Congenital hearing loss may either be permanent or sensori-neural or on occasion conductive or there may in fact be a combination of mixed conductive and sensori-neural hearing loss noted. The incidence of sensori-neural hearing loss is about 1 in 1000 infants and this doubles by age 2 and triples by age 3 with progressive hearing loss or acquired hearing loss due to meningitis or head injury or other causes. The cause of permanent hearing loss in 50% of cases is genetic and this may be due to various syndromes which may be dominant or inherited from the parents such as Treacher Collins’ Syndrome, Goldenhar Syndrome and Waardenburg Syndrome. (This is all on the website under Publications/Research on Clin Professor Coates’ Paediatric Otolaryngology Notes 2010), whilst in autosomal recessive sensori-neural hearing loss the hearing loss may skip a generation.

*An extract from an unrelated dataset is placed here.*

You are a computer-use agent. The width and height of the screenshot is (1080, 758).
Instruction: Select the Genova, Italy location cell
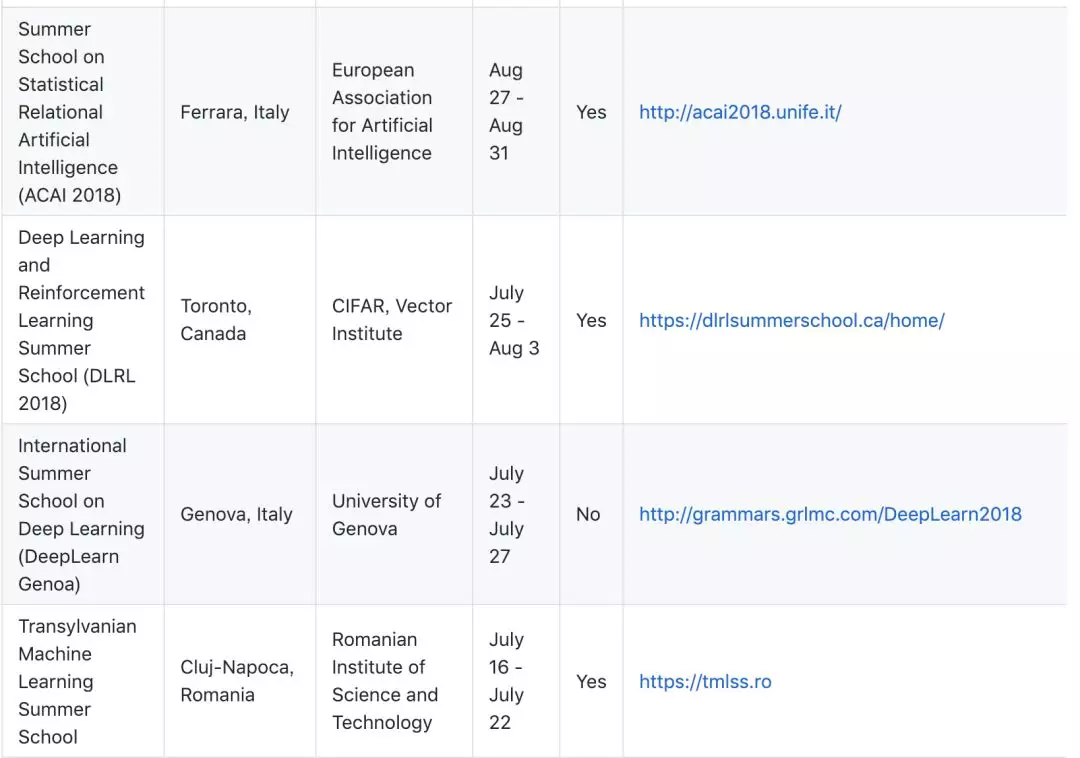tap(236, 514)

This is seen in Usher Syndrome, Pendred Syndrome and Jervell-Lange Nielsen Syndrome. Non genetic causes of sensori-neural hearing loss may include a perinatal infection due to toxoplasmosis, rubella or cytomegalovirus, ototoxic medications, metabolic diseases, asphyxia or birth trauma, hyperbilirubenaemia, neonatal meningitis, prematurity and low birth weight or noise trauma. Children who have spent time in neonatal intensive care units are at a higher risk for sensori-neural hearing loss. All children can have a hearing test at any age utilizing objective means such as automated auditory brainstem screening (AABR), or otoacoustic emission screening. There are behavioural methods of testing for the older child and usually by age 4 the child is able to wear earphones and indicate the presence of sound on testing.

Congenital hearing loss may be static or occasionally the hearing loss can be progressive with children in some cases passing a newborn hearing screening test but later developing progressive permanent hearing loss. These children by virtue of the fact that they have learned speech before their hearing loss usually do very well with hearing aids or in some cases cochlear implants. Some parents, particularly those of deaf children where there is a hereditary component, prefer their child to learn AUSLAN which is an Australian sign language. There is strong evidence that picking up hearing loss within the first 6 months of life and management with either hearing aids or AUSLAN sign language enables the child to develop language at a similar rate to that of their normal hearing peers.